Exercise objective →
In the data, find each line where the word "image" appears and list that line.

Segment Open

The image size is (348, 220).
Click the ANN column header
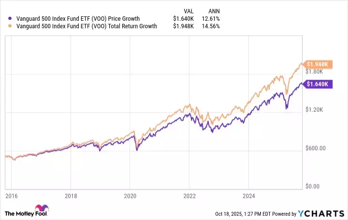pos(213,11)
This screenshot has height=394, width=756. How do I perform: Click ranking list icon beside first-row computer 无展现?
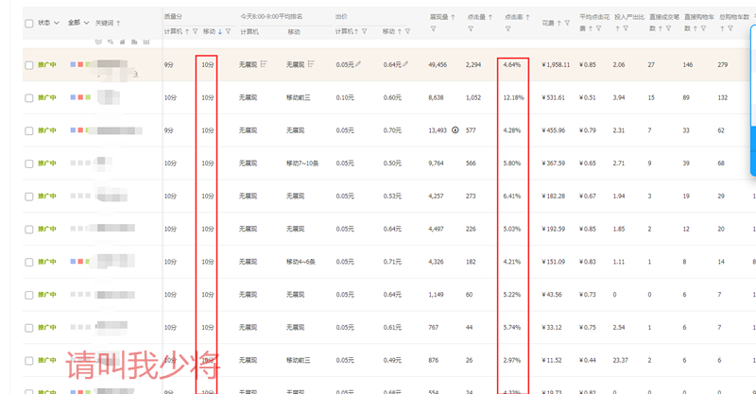264,64
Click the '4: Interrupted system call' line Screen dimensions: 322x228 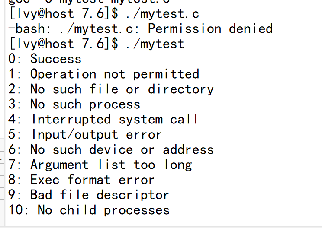pos(103,120)
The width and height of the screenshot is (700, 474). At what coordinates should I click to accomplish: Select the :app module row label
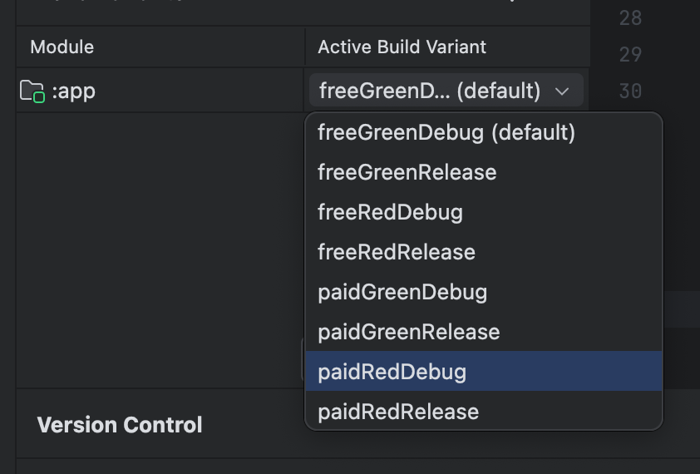pos(73,91)
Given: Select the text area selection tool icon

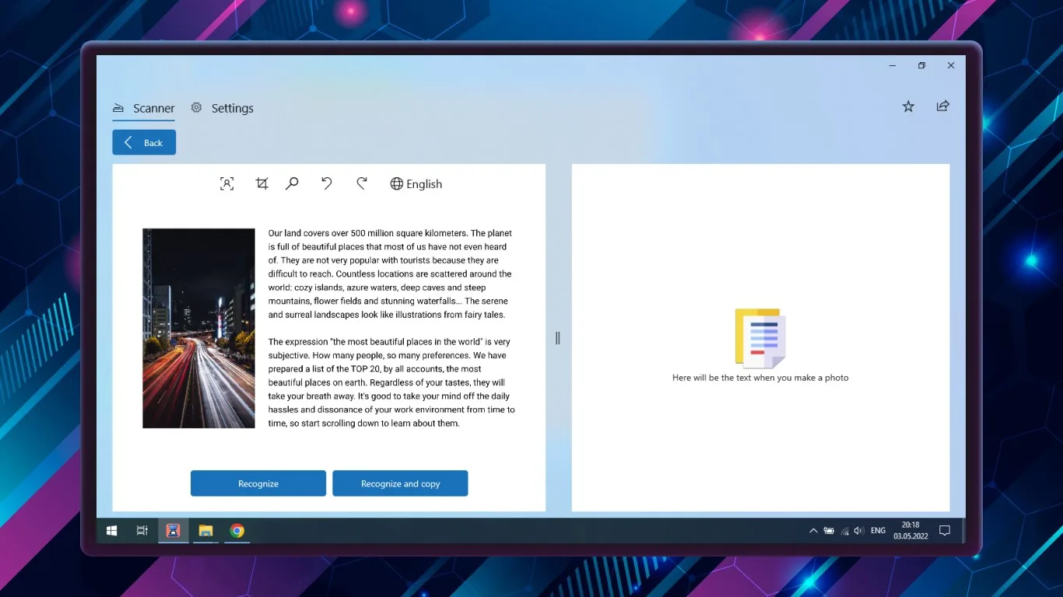Looking at the screenshot, I should 226,183.
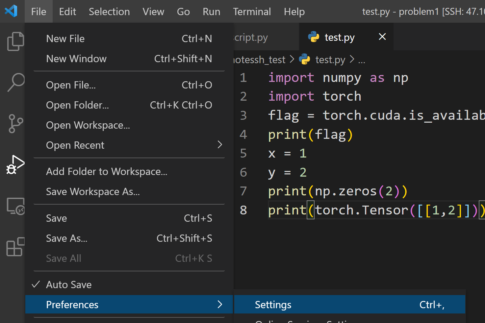Click the VS Code logo icon
This screenshot has height=323, width=485.
tap(11, 11)
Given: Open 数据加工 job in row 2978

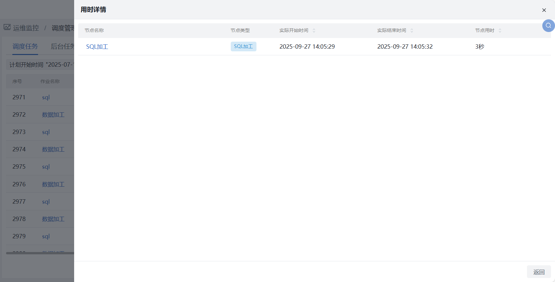Looking at the screenshot, I should 53,219.
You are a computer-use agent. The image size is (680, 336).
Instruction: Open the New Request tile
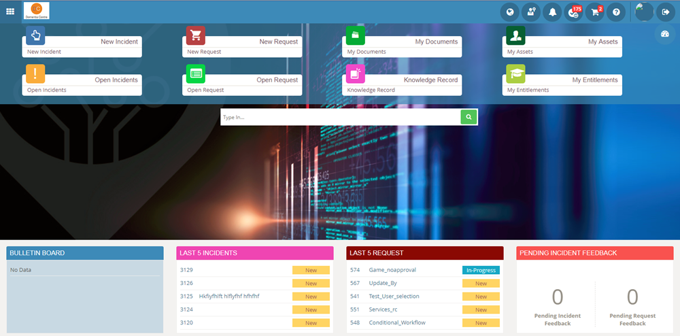coord(242,45)
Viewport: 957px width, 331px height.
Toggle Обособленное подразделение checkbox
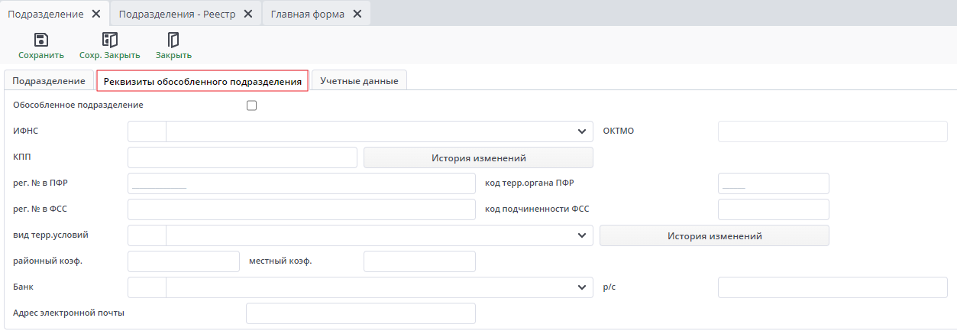point(251,105)
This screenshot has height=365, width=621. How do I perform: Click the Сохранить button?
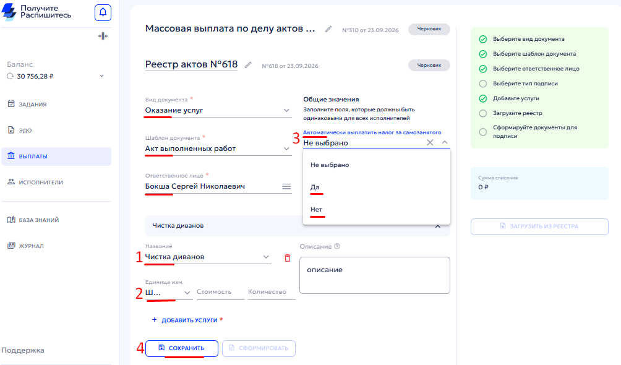182,348
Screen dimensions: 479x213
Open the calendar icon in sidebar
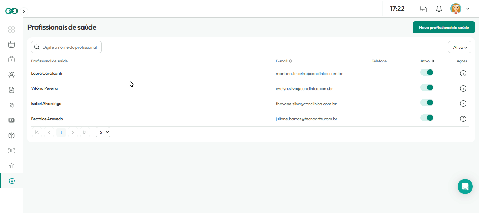point(12,45)
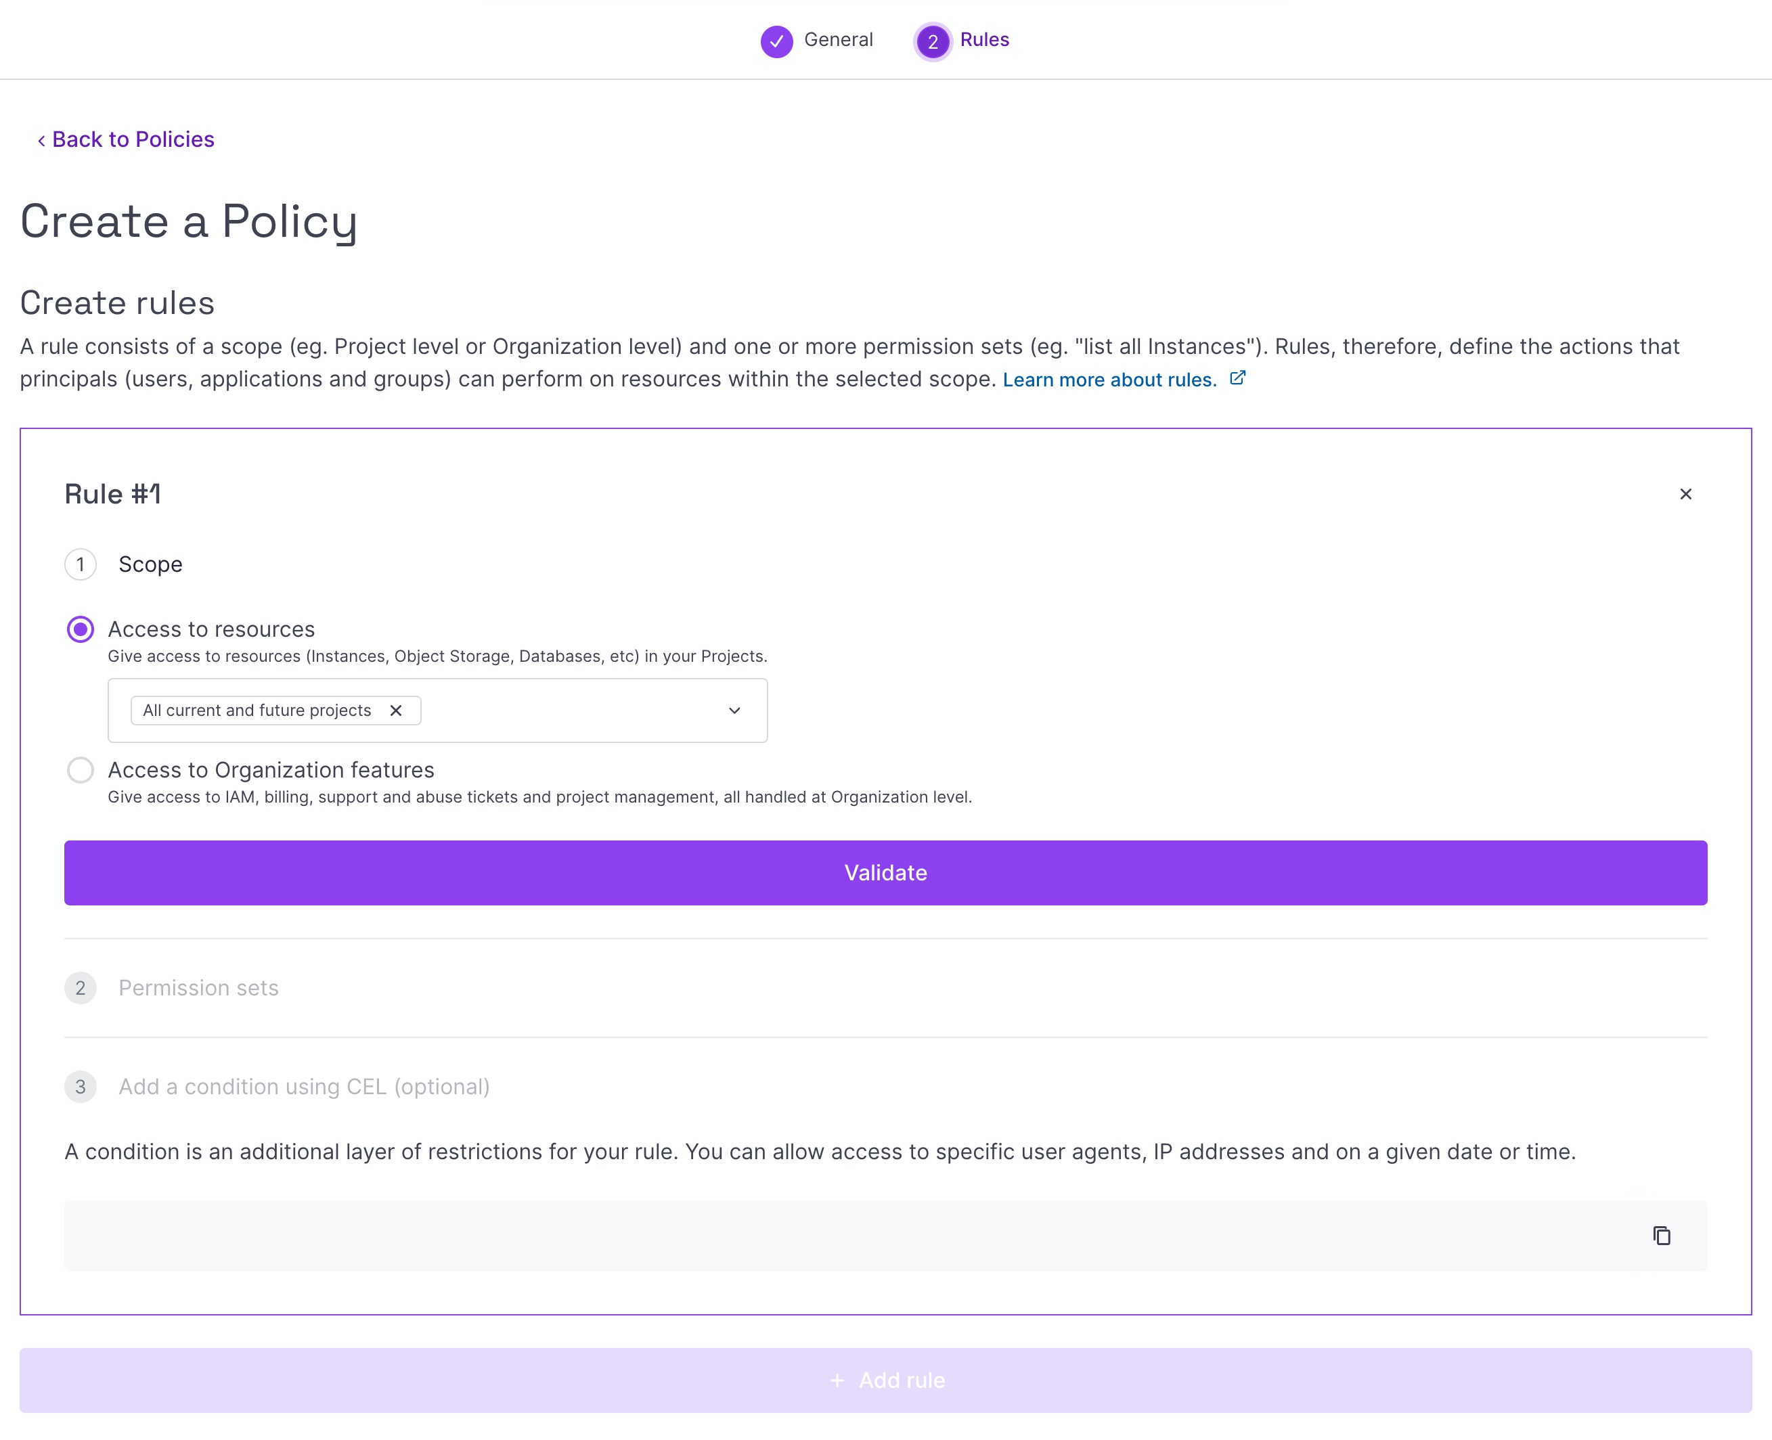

Segment Closed

Your solution →
The image size is (348, 220).
You are a computer-use agent. The image size is (680, 336).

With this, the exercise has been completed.